Ela deu um suspiro. Estava cansada de acreditar nele.
— Sei que ficou grilado ao saber de Zoe, Quin. Você reagiu sem pensar antes no compromisso que a paternidade representa.
— Não tenho de pensar, Nicole. Não estamos falando de algo abstrato; Zoe é uma realidade.
— Bom, Quin, ela ainda está dormindo. Pode ir embora que eu cuido da menina.
— Não! Não vou ser apagado da vida da minha filha!
— É o seu ego que está falando, Quin, não o amor. Acho que você não sabe o que é amor, e não é justo roubar o coração de uma menina e, depois, não ser capaz de dar o que ela vai querer de você — disse, erguendo as mãos em sinal de apelo. — Por favor, pense nisso. Pelo menos, deixe essa decisão para a sexta-feira à noite, quando eu for encontrá-lo.
— Esperar não vai mudar minha decisão. Você concordou que eu viesse aqui hoje, Nicole. Não vou embora.
— Eu não raciocinei direito ontem à noite.
— Mas eu, sim. E estou racionando bem agora também — rebateu ele, olhando para o relógio novamente. — Já passou das sete e, embora você não goste de me ver, acho que minha filha vai gostar. Então, será que podemos encerrar essa discussão fútil e ater-nos ao combinado?
Ela o fitou com um misto de medo e frustração.
— Você não se importa, não é? Tudo tem de ser do seu jeito.
— E o seu jeito era bom, Nicole? — contradisse ele. — Ficar com Zoe só para você, sem se importar se ela queria um pai?
— Você não era bom para mim, Quin.

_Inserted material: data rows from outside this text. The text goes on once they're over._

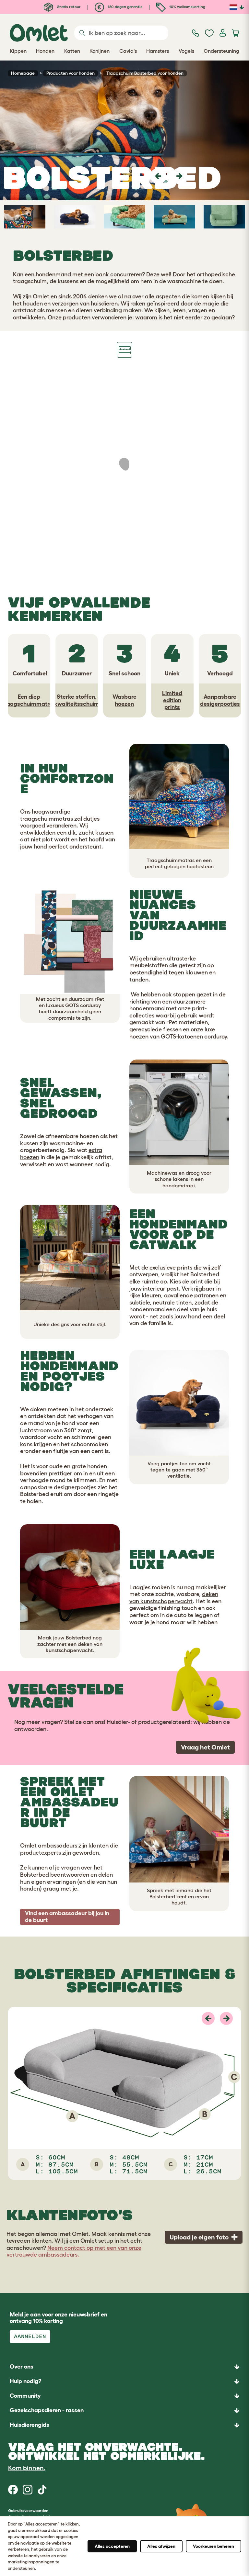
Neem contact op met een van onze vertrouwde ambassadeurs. (73, 2251)
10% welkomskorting (186, 7)
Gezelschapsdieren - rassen (47, 2410)
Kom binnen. (26, 2467)
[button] (158, 176)
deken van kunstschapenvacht (173, 1597)
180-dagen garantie (125, 7)
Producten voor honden (70, 73)
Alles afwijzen (161, 2546)
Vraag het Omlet (205, 1747)
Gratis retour (68, 7)
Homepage (23, 73)
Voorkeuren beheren (213, 2546)
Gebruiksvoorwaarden (28, 2510)
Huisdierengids (29, 2425)
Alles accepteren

Por que eu acreditaria...
— Era sim — interrompeu-a. — Eu era bom para você ou você não ficaria comigo por tanto tempo. Eu só não dançava no seu ritmo e também não farei isso agora. Deixe-me ver a menina, Nicole. Podemos fazer isso pacificamente. Ou você quer enfrentar uma ação judicial para que eu tenha o direito de visitá-la?
Ela encostou-se na porta, confusa e com medo daquela ameaça. Não imaginava que ele iria tão longe para reivindicar a filha. A necessidade de estabelecer um vínculo com ela dominava-o. A sensação de ter sido arbitrariamente apagado de sua vida pelos últimos quatro anos apenas piorava a situação. Por outro lado, se brigasse com Nicole, podia não conseguir tudo que queria. E, em razão disso, forçou-se a ficar calmo.
— Bem, vamos esquecer o passado, Nicole. Temos de construir o futuro de Zoe, e a cooperação é melhor do que o conflito.
Ela se sentiu vulnerável, impotente, como se Quin houvesse derrubado suas defesas e ela não soubesse para onde ir.
— Vai dar tudo certo. Prometo.
Ela inspirou profundamente e soltou o ar em um suspiro prolongado. Afastou-se e abriu a porta para ele entrar.
— Essa é a primeira promessa importante que você fez, Quin. Espero que mantenha a palavra.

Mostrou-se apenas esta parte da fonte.